Treasurer Stephen Mullighan confirmed the data breach yesterday in state Parliament, and said today it involved the same Super SA members impacted by a 2019 data breach.
Mulligan told Parliament the breach occurred nearly two months ago but that he “was only advised … late last week”.
The Treasurer said the latest breach was not an attack on Super SA servers; rather, members’ data was stolen from a call centre employed by the government in 2019 to manage calls following the initial breach.
“There was a significant cyber security breach in 2019, and at that time when Super SA was looking for some support to help them deal with what would be an influx of calls they engaged a South Australian call centre provider to manage some of those calls,” Mullighan told ABC Radio Adelaide this morning.
“It now is clear that the call centre provider has – contrary to their obligations – held onto the data set that was provided to them back in 2019 and it’s the call centre that has had that same data set now breached in recent times.
“That was actually not detected by the call centre, that was actually detected by the government in the monitoring activities that we undertake and that’s been worked through over a period of the last two months to try and verify exactly what information has been accessed and what has happened to that information.”
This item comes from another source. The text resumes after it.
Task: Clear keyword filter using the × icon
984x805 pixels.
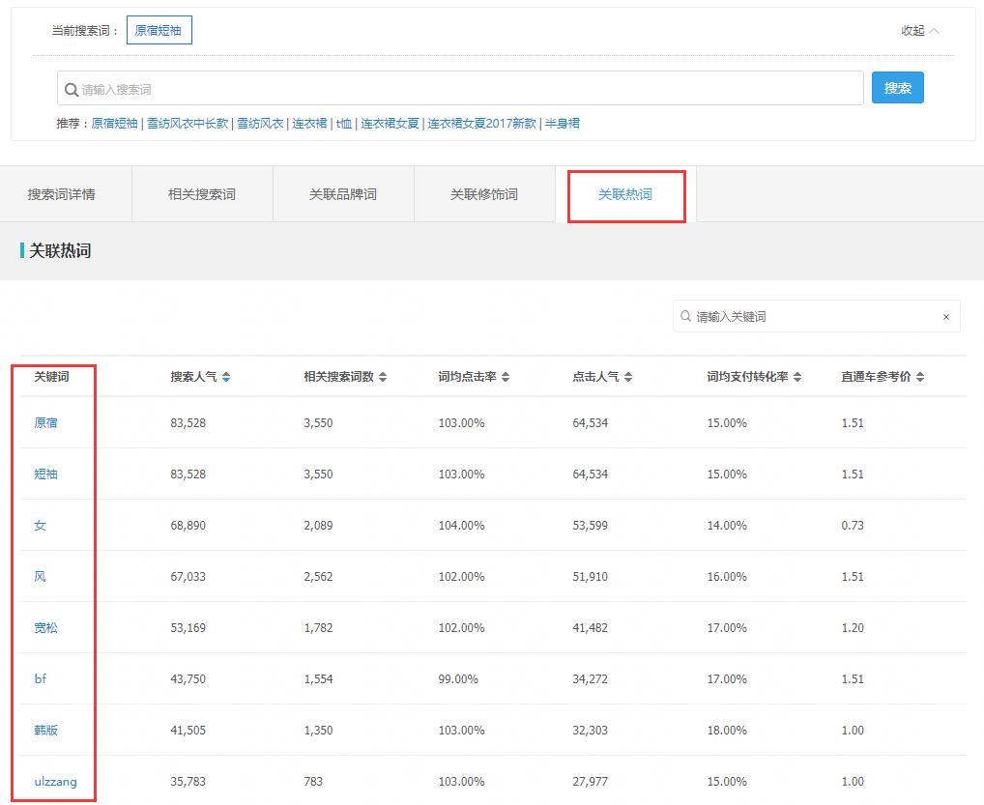Action: coord(946,315)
Opposition treasury spokesman Matt Cowdrey accused the state government of keeping the latest breach a “secret”.
“It is incredibly concerning and quite frankly astounding that this cyber attack happened almost two months ago yet was only made public to South Australians under questioning from the Opposition,” he said.
“It’s completely unacceptable that Peter Malinauskas and Stephen Mullighan were advised about this cyber attack last week, but kept it secret and haven’t done a thing to assure South Australians that their data is safe.”